ENTRE A SERRA E O MAR
De Pesqueira à Serra da Estrela
A história do Sal da Serra começa muito antes da Serra da Estrela. Começa em Pesqueira, na serra pernambucana do Brasil, e atravessa uma vida inteira vivida entre a serra e o mar.
Do mar, a Marívia trouxe o sal — a essência da praia e da água, presente no suor, na lágrima, no sangue. Quando se mudou para Portugal, escolheu viver na Serra da Estrela, onde o ar chega numa linha directa do mar, vindo de Aveiro. O sal que está no mar está aqui também, através do ar.
Assim nasceu o nome: Sal da Serra.
“Quero partilhar a minha energia, a minha vibração de alegria e felicidade — essa busca humana por uma energia mais elevada.”
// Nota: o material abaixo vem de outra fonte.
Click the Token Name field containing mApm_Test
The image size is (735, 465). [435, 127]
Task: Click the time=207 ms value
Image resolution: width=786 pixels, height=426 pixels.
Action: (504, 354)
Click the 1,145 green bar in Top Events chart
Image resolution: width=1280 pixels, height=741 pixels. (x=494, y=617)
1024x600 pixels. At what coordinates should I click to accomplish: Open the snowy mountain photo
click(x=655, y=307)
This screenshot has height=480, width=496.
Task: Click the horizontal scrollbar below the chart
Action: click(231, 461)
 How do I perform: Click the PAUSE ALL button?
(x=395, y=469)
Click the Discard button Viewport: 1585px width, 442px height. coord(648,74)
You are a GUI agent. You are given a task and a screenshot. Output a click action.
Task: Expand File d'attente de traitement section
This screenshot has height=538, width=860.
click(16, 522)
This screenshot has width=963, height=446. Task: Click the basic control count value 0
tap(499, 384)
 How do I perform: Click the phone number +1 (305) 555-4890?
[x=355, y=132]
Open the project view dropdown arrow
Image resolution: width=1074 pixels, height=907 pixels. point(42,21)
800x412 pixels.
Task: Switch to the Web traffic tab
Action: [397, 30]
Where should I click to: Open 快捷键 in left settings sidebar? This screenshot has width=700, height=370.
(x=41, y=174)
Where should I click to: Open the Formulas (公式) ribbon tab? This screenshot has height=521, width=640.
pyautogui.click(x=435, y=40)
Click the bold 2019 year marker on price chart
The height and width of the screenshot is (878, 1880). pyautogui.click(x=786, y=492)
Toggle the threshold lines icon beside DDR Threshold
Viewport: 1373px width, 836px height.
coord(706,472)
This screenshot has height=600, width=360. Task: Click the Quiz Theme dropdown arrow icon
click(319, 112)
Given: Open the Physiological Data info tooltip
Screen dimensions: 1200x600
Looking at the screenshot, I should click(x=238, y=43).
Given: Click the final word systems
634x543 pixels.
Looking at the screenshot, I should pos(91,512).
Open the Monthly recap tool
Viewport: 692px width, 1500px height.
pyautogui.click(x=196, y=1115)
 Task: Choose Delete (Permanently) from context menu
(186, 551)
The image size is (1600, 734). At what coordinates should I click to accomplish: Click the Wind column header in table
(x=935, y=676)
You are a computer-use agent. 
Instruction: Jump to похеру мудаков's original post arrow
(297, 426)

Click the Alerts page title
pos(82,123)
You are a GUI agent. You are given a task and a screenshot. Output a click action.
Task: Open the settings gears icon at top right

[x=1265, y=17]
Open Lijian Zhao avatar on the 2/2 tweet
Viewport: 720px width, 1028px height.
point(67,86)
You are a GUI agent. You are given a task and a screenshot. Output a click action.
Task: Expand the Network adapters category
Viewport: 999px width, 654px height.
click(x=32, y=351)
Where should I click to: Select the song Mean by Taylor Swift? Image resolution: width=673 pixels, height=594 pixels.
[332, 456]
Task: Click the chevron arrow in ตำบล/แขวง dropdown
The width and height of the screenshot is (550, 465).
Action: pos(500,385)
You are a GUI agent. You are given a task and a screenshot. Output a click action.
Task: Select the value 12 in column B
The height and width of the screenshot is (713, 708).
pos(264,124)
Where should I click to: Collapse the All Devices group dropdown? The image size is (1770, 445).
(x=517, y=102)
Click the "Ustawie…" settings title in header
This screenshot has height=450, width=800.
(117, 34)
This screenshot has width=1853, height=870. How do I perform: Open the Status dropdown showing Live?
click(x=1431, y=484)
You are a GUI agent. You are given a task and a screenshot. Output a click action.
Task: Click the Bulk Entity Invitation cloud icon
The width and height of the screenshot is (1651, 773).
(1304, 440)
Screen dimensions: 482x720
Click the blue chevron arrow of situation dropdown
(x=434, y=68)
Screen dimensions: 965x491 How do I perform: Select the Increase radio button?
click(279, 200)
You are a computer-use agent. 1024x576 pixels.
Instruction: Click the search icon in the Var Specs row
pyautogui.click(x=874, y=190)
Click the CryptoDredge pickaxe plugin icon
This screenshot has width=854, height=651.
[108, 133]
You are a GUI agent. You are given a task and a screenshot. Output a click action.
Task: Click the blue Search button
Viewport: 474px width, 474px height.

Marívia, fundadora do Sal da Serra
Vinte anos de sais, ervas e intenção
Há cerca de vinte anos que a Marívia mistura sais com ervas e essências, criando escalda-pés e sais de banho. O que começou como um gesto pessoal — reparou que um simples pote de sal mudava a atmosfera de uma casa — foi-se tornando um ofício.
Para ela, trabalhar o sal é uma forma de aterramento: um momento de presença total, em que a mente criativa assenta, respira e volta ao essencial. É essa a experiência que quer partilhar com quem usa os seus produtos.
Como criamos
Cada mistura é feita à mão, em pequenos lotes, com sal, ervas, aromas e intenção. No processo criativo da Marívia entram práticas que estuda há anos — cromoterapia, sons e frequências, mantras e rituais de energização — e ingredientes escolhidos um a um: pétalas de hibisco e calêndula, camomila, alecrim, hortelã, lavanda, canela e anis-estrelado.
Da Serra da Estrela vêm novas criações: sais com elementos recolhidos na própria serra, como o alecrim e o zimbro, e uma futura linha inspirada nos cinco elementos.
A serra dentro de casa
Além dos sais, a Marívia cria esculturas e terrários a que chama “âncoras vivas”: composições de sal, pedras, musgos, sementes e madeiras recolhidas na serra.
Cada peça recria, em miniatura, a paisagem da Serra da Estrela — o granito, o céu azul, o sal como neve. Nenhuma é igual a outra: nascem do que a serra oferece em cada estação.
São objectos para pousar num canto da casa e olhar devagar. Um pedaço de serra que convida a parar, respirar e voltar ao essencial.
Mais do que sais, criamos convites para abrandar.